Screenshot grounding data >>
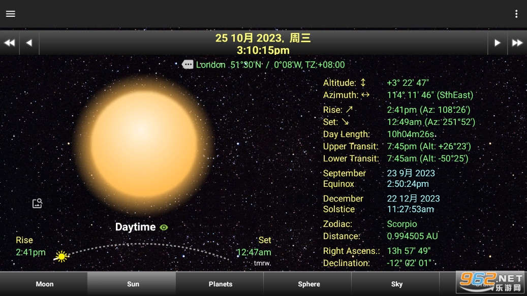The image size is (527, 296).
Task: Fast-forward with the double-right arrow
Action: click(517, 43)
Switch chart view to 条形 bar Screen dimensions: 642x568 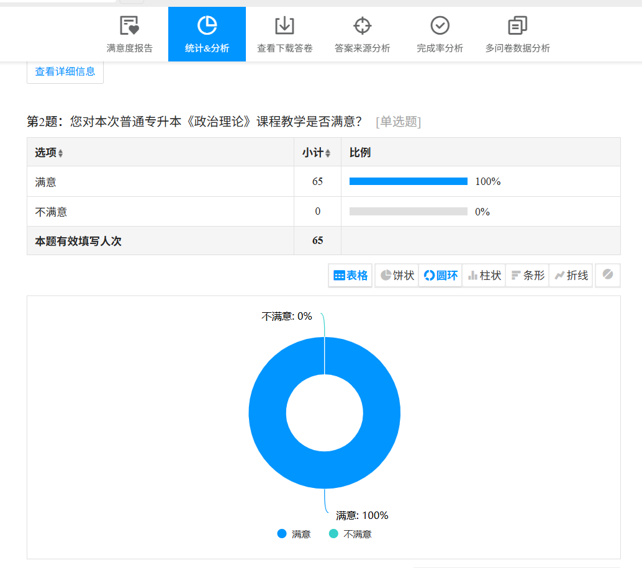click(528, 276)
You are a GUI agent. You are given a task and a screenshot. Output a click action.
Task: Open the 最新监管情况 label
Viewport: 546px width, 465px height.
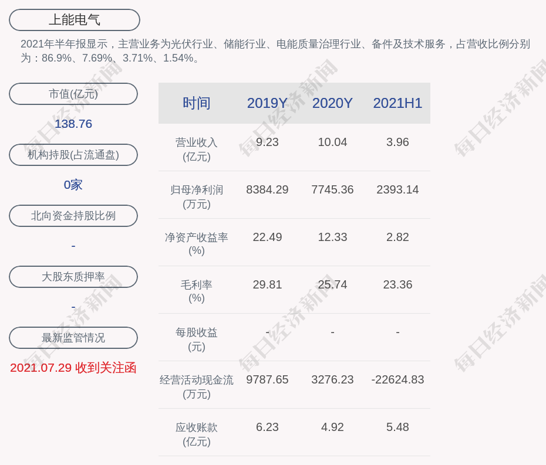73,338
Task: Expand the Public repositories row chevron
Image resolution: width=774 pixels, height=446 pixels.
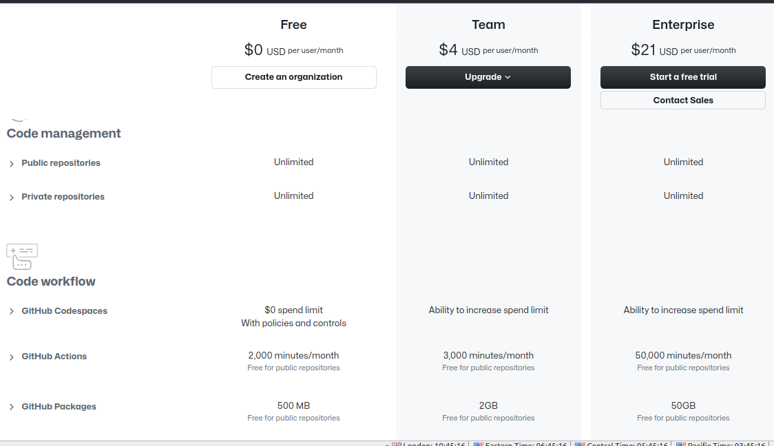Action: pos(11,164)
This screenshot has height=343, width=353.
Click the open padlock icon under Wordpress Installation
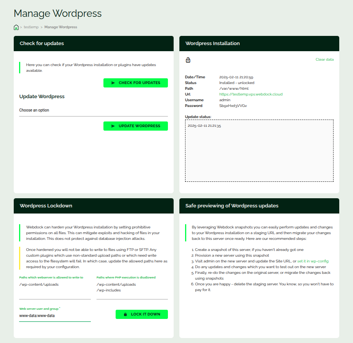(188, 60)
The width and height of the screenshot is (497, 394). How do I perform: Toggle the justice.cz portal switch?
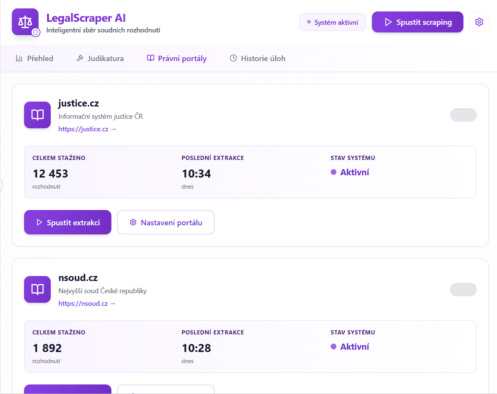click(x=463, y=115)
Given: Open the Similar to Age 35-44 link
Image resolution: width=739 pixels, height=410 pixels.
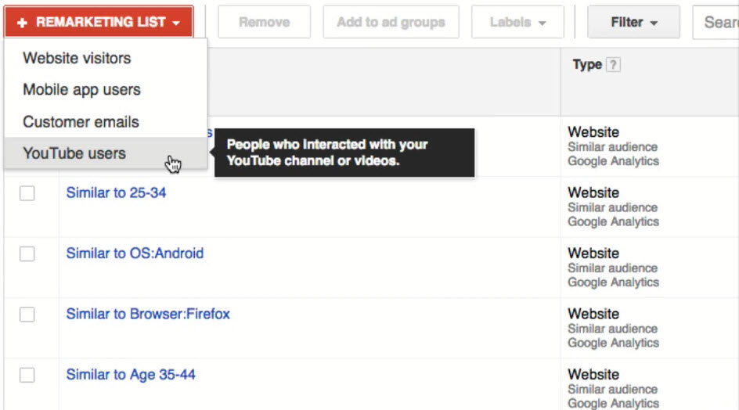Looking at the screenshot, I should (131, 375).
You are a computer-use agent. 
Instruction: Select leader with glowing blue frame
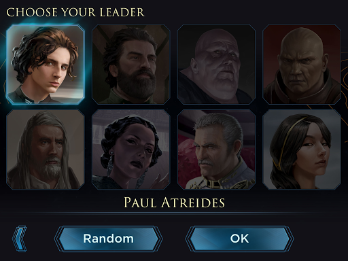[46, 65]
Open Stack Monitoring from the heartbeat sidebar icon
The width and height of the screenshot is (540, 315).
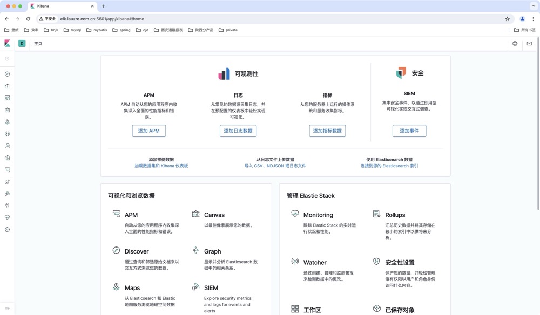tap(8, 217)
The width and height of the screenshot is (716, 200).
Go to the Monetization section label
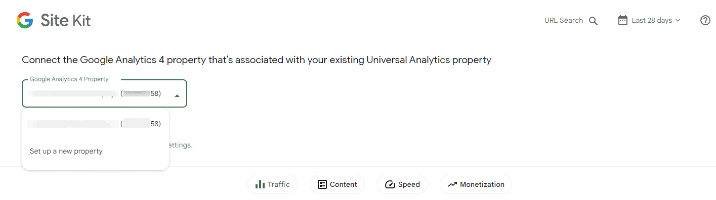coord(482,184)
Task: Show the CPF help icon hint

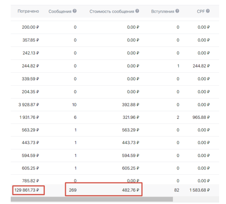Action: tap(208, 11)
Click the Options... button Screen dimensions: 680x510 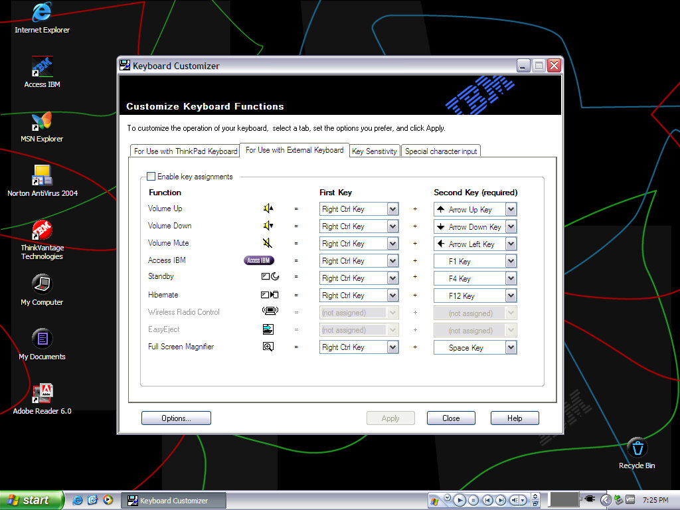pyautogui.click(x=176, y=418)
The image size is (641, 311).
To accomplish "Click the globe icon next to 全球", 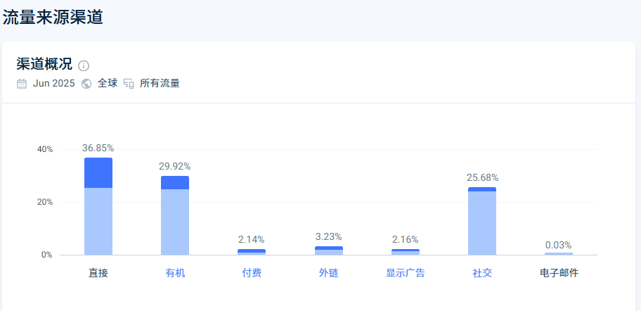I will (x=86, y=84).
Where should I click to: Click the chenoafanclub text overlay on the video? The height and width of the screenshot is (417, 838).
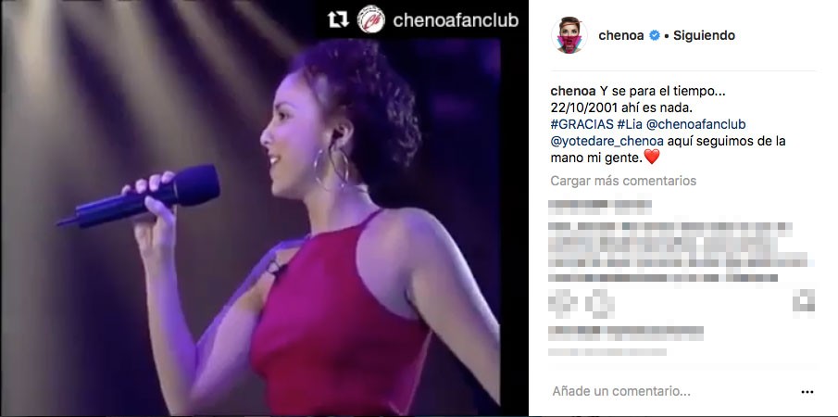coord(456,20)
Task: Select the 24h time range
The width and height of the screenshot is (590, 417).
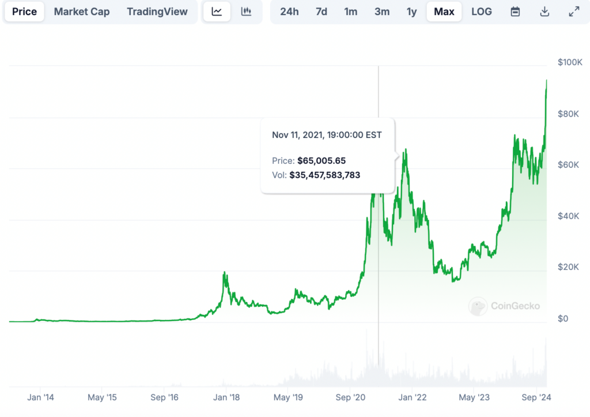Action: (289, 12)
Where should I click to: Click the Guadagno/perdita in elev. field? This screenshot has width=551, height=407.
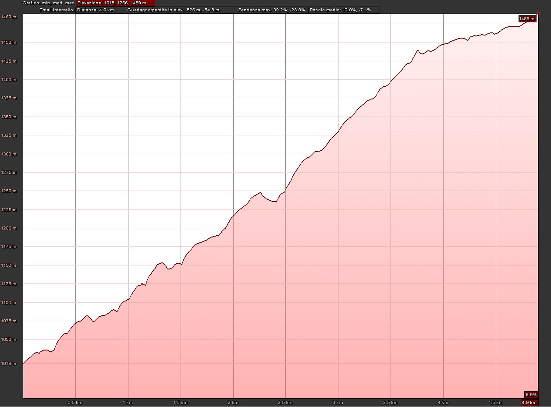tap(181, 10)
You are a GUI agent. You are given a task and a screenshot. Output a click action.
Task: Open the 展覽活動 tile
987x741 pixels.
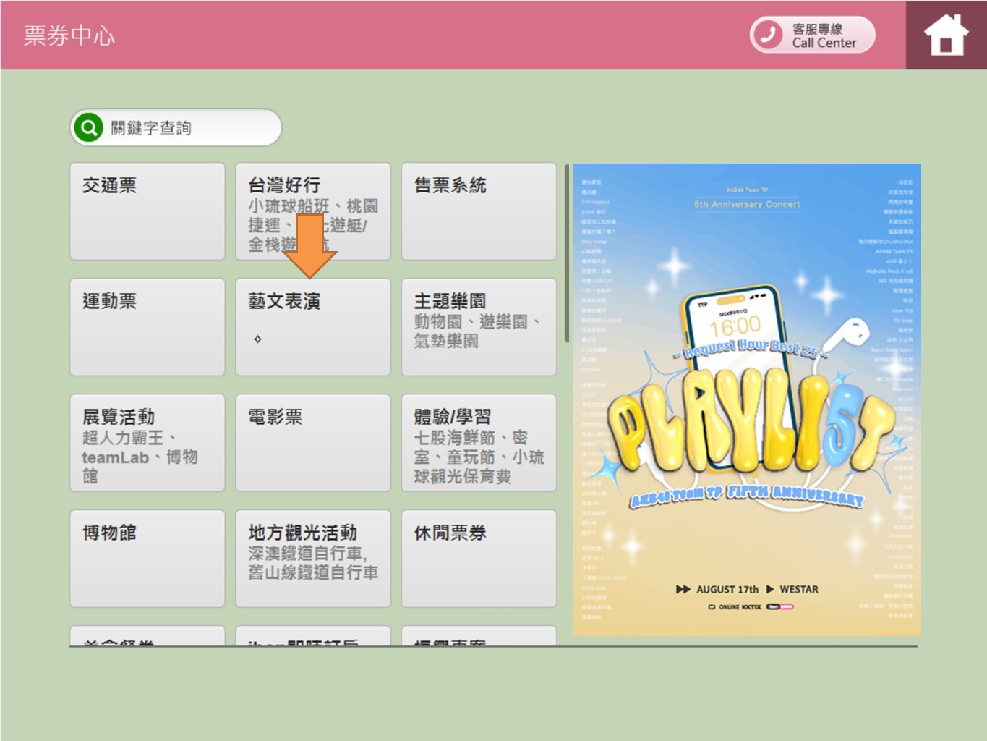click(148, 443)
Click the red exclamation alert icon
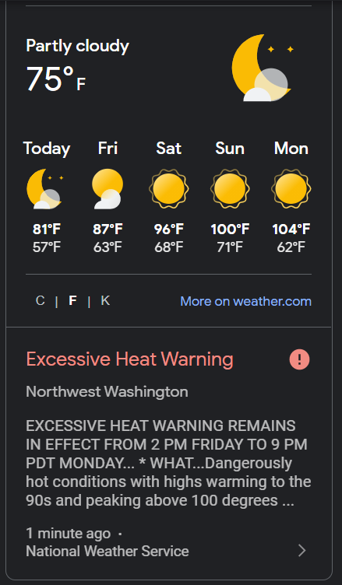Image resolution: width=342 pixels, height=585 pixels. pos(299,359)
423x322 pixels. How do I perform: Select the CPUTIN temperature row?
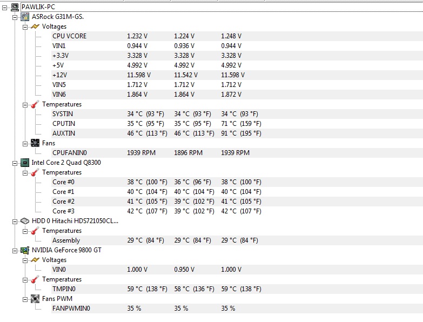coord(237,124)
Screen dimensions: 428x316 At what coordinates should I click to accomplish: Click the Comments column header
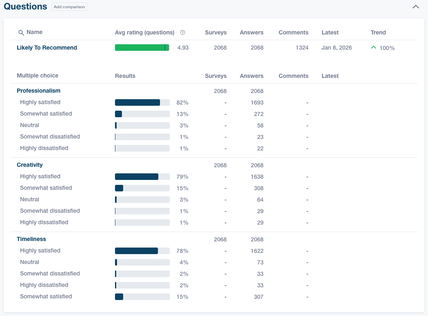293,32
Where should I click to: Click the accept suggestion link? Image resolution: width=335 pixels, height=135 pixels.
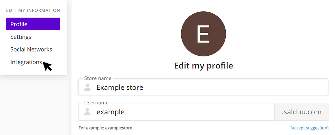[309, 128]
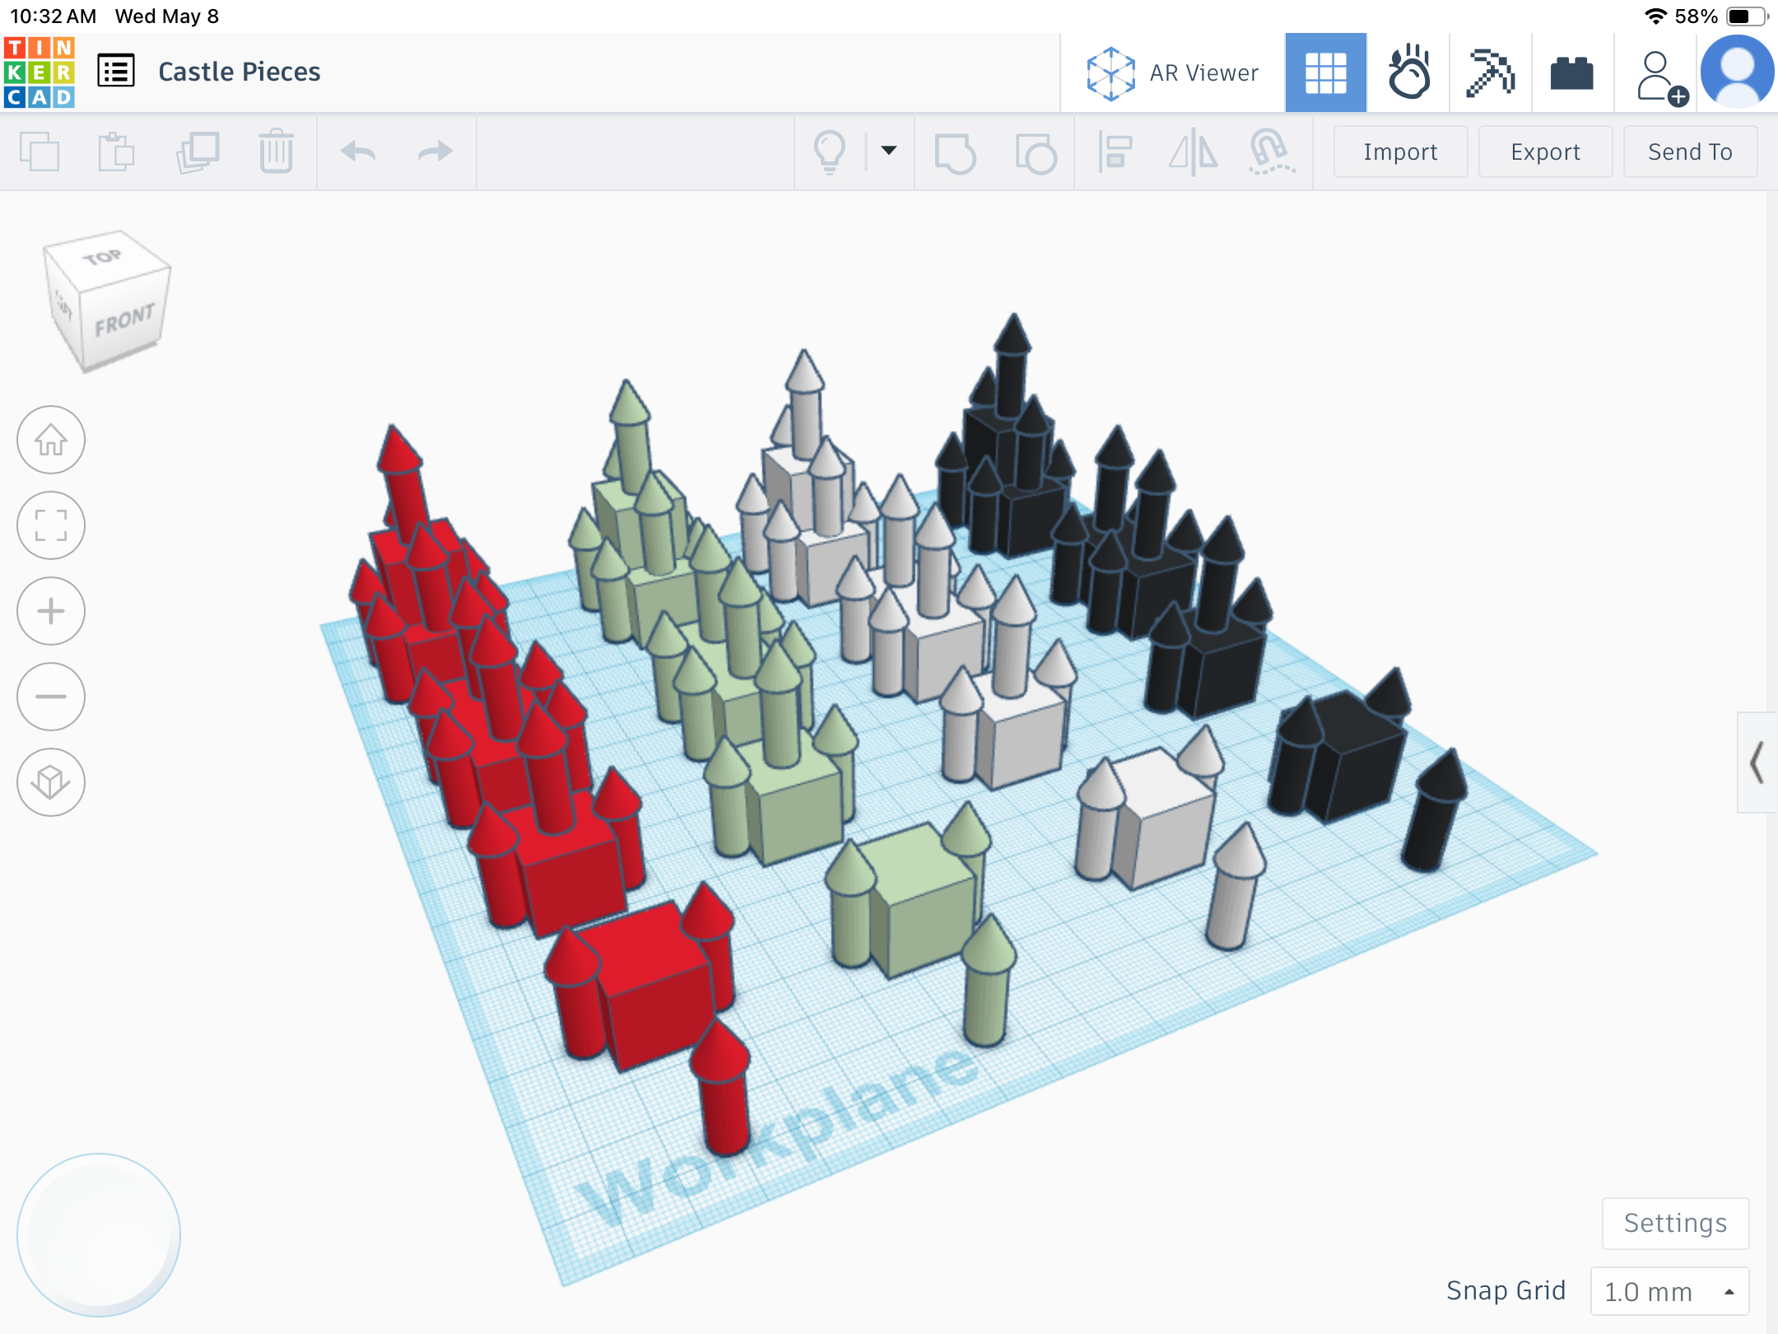
Task: Click the Cruise magnet tool icon
Action: [1270, 152]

GOAL OF THE EXERCISE >> In the data above, find the line containing "Click the red exclamation alert icon"; from there, please write out each line through the end, exactly, with the pictures omitted.

YOUR SOLUTION >>
Click the red exclamation alert icon
Image resolution: width=342 pixels, height=585 pixels. pos(299,359)
423x322 pixels. How do I perform: Select the CPUTIN temperature row?
coord(237,124)
Screen dimensions: 428x316 At what coordinates should I click to accomplish: Click the Comments column header
293,32
Where should I click to: Click the accept suggestion link? Image resolution: width=335 pixels, height=135 pixels.
[309, 128]
Task: Click the Cruise magnet tool icon
Action: [1270, 152]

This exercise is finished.